<!-- TITLE: Spotify data -->
# How to get it?
+ There were some public challenges that released huge gobs of data: [link prediction task](https://www.aicrowd.com/challenges/spotify-sequential-skip-prediction-challenge-old).
+ They include some interesting [song features](https://www.semanticscholar.org/paper/Deep-content-based-music-recommendation-Oord-Dieleman/eeff60867041d2ea92d1b38a20c2031d240d8872) that encode some "deep" content of what the song is, for neural net training
+ [Here](https://towardsdatascience.com/predicting-spotify-track-skips-49cf4a48b2a5) is an example analysis
+ All the analyses submitted for this challenge are (by requirement) open source
+ [Top 50 by year](https://www.kaggle.com/leonardopena/top50spotify2019)

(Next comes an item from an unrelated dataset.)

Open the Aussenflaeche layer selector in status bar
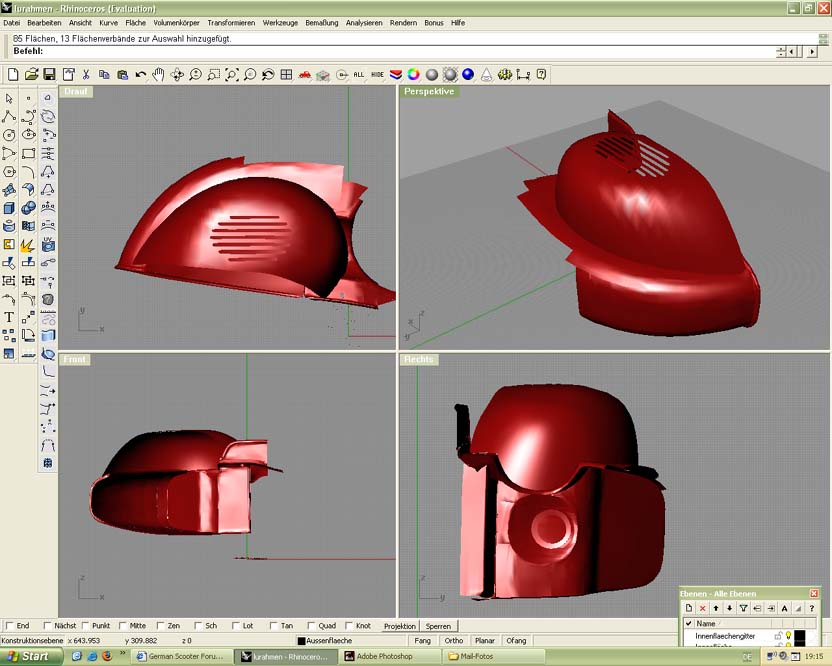 [x=332, y=640]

+ [Hit predictor dataset](https://www.kaggle.com/theoverman/the-spotify-hit-predictor-dataset) has 40k songs labeled "hit" or "flop"

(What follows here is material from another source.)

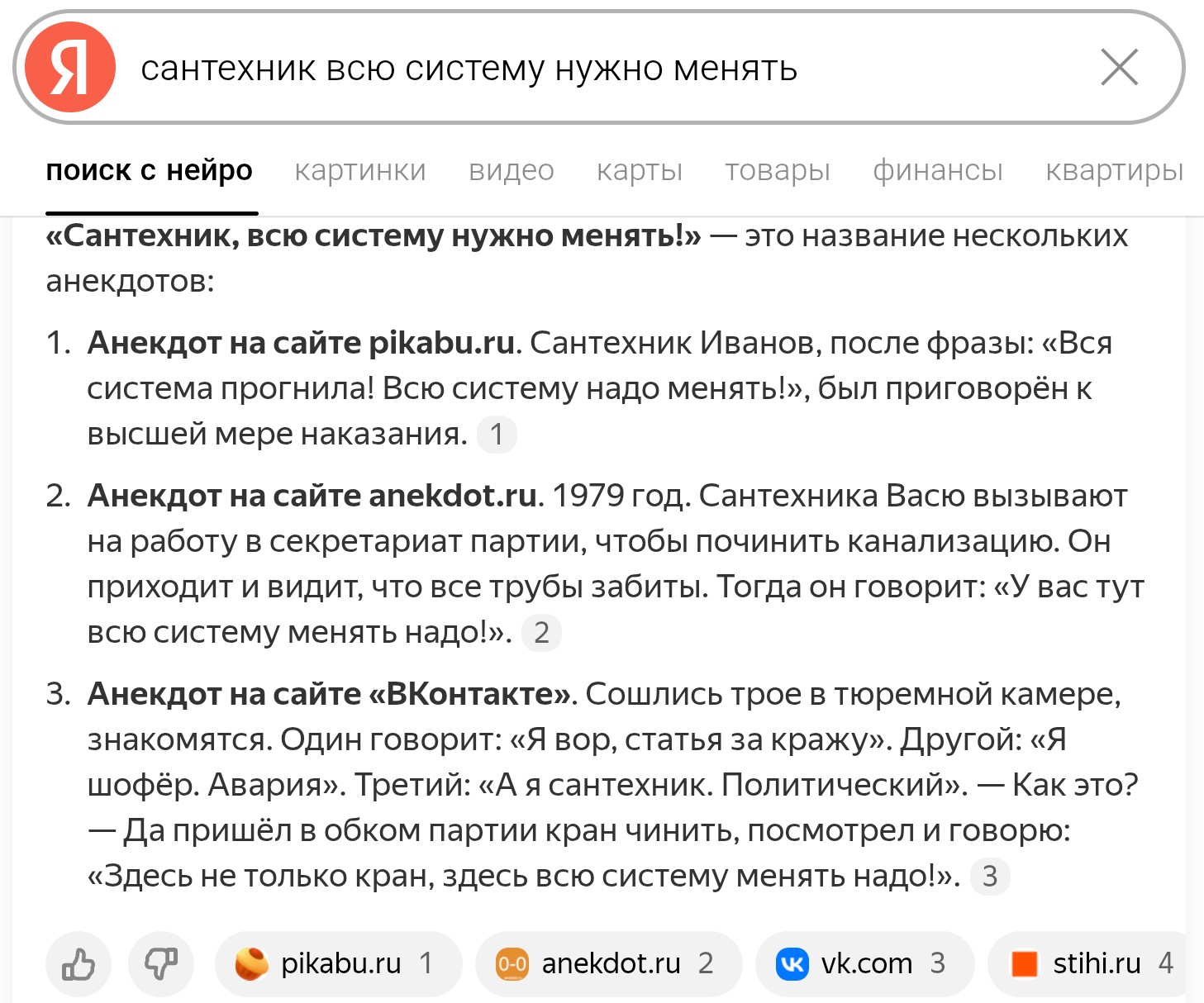Open the карты tab
1204x1003 pixels.
[640, 170]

+ [All the songs](https://www.kaggle.com/yamaerenay/spotify-dataset-19212020-160k-tracks) has 170k+ songs
# What to do with it?
+ First, need to isolate a *behavior* (so we're not just analysing the acoustic shapes of albums, etc.)
+ This includes a skip, or starting on a specific song (i.e. the beginning of a session)
+ Second, there should be some interesting datapoint
+ Maybe this just has to do with *who* listens to *what*? Cultural grouping etc.